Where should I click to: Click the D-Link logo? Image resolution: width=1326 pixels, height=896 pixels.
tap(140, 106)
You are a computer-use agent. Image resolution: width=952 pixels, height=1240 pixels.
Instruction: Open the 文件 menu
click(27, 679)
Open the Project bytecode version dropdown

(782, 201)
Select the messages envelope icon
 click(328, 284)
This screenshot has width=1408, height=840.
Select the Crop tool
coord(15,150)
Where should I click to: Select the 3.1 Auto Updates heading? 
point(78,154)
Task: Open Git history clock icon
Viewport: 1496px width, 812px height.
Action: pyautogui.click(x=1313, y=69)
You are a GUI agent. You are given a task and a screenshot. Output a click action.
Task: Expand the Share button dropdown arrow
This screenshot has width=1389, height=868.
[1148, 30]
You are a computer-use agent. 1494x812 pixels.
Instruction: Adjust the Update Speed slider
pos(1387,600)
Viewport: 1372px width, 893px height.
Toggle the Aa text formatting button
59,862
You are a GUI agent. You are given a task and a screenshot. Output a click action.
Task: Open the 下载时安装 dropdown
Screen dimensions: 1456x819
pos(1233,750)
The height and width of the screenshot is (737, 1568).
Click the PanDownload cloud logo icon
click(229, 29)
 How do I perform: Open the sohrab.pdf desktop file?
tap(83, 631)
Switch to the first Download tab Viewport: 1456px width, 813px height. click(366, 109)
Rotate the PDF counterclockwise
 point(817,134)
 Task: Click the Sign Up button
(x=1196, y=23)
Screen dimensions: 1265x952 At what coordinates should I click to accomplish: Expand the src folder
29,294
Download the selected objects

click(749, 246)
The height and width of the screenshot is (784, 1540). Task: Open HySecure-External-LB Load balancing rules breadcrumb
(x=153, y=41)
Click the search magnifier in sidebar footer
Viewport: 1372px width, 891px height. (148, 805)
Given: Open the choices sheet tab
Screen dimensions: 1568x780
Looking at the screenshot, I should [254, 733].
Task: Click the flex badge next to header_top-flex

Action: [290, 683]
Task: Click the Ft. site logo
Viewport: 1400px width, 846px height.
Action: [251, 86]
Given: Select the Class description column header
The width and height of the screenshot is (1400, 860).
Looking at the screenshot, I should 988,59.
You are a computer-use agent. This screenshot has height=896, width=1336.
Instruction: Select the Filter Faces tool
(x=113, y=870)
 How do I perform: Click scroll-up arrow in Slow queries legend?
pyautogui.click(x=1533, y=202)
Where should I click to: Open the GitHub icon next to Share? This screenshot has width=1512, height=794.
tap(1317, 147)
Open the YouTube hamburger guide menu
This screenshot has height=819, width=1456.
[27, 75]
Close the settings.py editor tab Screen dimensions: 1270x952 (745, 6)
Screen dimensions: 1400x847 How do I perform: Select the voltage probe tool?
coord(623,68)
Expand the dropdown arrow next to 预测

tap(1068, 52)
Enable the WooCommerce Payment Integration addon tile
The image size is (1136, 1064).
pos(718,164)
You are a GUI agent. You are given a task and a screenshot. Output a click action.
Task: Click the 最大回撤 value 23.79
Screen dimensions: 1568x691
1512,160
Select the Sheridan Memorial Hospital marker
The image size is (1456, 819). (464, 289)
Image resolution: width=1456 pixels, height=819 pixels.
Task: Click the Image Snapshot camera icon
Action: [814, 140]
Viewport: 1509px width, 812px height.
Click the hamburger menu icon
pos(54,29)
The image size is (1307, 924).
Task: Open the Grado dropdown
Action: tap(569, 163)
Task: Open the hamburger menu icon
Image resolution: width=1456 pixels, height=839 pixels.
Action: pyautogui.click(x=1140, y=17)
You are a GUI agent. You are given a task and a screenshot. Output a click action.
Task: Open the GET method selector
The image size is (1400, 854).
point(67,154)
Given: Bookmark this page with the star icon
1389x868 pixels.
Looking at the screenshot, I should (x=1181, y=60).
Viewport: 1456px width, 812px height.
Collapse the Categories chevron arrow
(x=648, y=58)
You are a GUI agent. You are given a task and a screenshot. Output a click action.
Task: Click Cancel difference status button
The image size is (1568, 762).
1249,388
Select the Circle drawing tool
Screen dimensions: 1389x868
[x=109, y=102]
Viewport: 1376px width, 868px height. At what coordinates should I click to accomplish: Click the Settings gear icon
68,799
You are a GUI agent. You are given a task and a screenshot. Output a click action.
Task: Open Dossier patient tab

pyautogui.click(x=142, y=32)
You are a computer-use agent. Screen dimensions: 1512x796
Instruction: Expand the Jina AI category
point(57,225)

| What is expected |
To complete the exercise, print all of the entries exactly.

| Solution for this problem |
Where should I click to: Click the D-Link logo? Image resolution: width=1326 pixels, height=896 pixels.
tap(140, 106)
You are a computer-use agent. Image resolution: width=952 pixels, height=1240 pixels.
Instruction: Open the 文件 menu
click(27, 679)
Open the Project bytecode version dropdown

(782, 201)
Select the messages envelope icon
 click(328, 284)
This screenshot has width=1408, height=840.
Select the Crop tool
coord(15,150)
Where should I click to: Select the 3.1 Auto Updates heading? 
point(78,154)
Task: Open Git history clock icon
Viewport: 1496px width, 812px height.
Action: pyautogui.click(x=1313, y=69)
You are a GUI agent. You are given a task and a screenshot. Output a click action.
Task: Expand the Share button dropdown arrow
This screenshot has width=1389, height=868.
[1148, 30]
You are a computer-use agent. 1494x812 pixels.
Instruction: Adjust the Update Speed slider
pos(1387,600)
Viewport: 1372px width, 893px height.
Toggle the Aa text formatting button
59,862
You are a GUI agent. You are given a task and a screenshot. Output a click action.
Task: Open the 下载时安装 dropdown
Screen dimensions: 1456x819
pos(1233,750)
The height and width of the screenshot is (737, 1568).
Click the PanDownload cloud logo icon
click(229, 29)
 How do I perform: Open the sohrab.pdf desktop file?
tap(83, 631)
Switch to the first Download tab Viewport: 1456px width, 813px height. click(366, 109)
Rotate the PDF counterclockwise
 point(817,134)
 Task: Click the Sign Up button
(x=1196, y=23)
Screen dimensions: 1265x952 At what coordinates should I click to accomplish: Expand the src folder
29,294
Download the selected objects

click(749, 246)
The height and width of the screenshot is (784, 1540). Task: Open HySecure-External-LB Load balancing rules breadcrumb
(x=153, y=41)
Click the search magnifier in sidebar footer
Viewport: 1372px width, 891px height. (148, 805)
Given: Open the choices sheet tab
Screen dimensions: 1568x780
Looking at the screenshot, I should [254, 733].
Task: Click the flex badge next to header_top-flex

Action: [290, 683]
Task: Click the Ft. site logo
Viewport: 1400px width, 846px height.
Action: [251, 86]
Given: Select the Class description column header
The width and height of the screenshot is (1400, 860).
Looking at the screenshot, I should 988,59.
You are a computer-use agent. This screenshot has height=896, width=1336.
Instruction: Select the Filter Faces tool
(x=113, y=870)
 How do I perform: Click scroll-up arrow in Slow queries legend?
pyautogui.click(x=1533, y=202)
Where should I click to: Open the GitHub icon next to Share? This screenshot has width=1512, height=794.
tap(1317, 147)
Open the YouTube hamburger guide menu
This screenshot has height=819, width=1456.
[27, 75]
Close the settings.py editor tab Screen dimensions: 1270x952 (745, 6)
Screen dimensions: 1400x847 How do I perform: Select the voltage probe tool?
coord(623,68)
Expand the dropdown arrow next to 预测

tap(1068, 52)
Enable the WooCommerce Payment Integration addon tile
The image size is (1136, 1064).
pos(718,164)
You are a GUI agent. You are given a task and a screenshot. Output a click action.
Task: Click the 最大回撤 value 23.79
Screen dimensions: 1568x691
1512,160
Select the Sheridan Memorial Hospital marker
The image size is (1456, 819). (464, 289)
Image resolution: width=1456 pixels, height=819 pixels.
Task: Click the Image Snapshot camera icon
Action: [814, 140]
Viewport: 1509px width, 812px height.
Click the hamburger menu icon
pos(54,29)
The image size is (1307, 924).
Task: Open the Grado dropdown
Action: tap(569, 163)
Task: Open the hamburger menu icon
Image resolution: width=1456 pixels, height=839 pixels.
Action: pyautogui.click(x=1140, y=17)
You are a GUI agent. You are given a task and a screenshot. Output a click action.
Task: Open the GET method selector
The image size is (1400, 854).
point(67,154)
Given: Bookmark this page with the star icon
1389x868 pixels.
Looking at the screenshot, I should (x=1181, y=60).
Viewport: 1456px width, 812px height.
Collapse the Categories chevron arrow
(x=648, y=58)
You are a GUI agent. You are given a task and a screenshot. Output a click action.
Task: Click Cancel difference status button
The image size is (1568, 762).
1249,388
Select the Circle drawing tool
Screen dimensions: 1389x868
[x=109, y=102]
Viewport: 1376px width, 868px height. At what coordinates should I click to accomplish: Click the Settings gear icon
68,799
You are a GUI agent. You are given a task and a screenshot. Output a click action.
Task: Open Dossier patient tab

pyautogui.click(x=142, y=32)
You are a computer-use agent. Screen dimensions: 1512x796
Instruction: Expand the Jina AI category
point(57,225)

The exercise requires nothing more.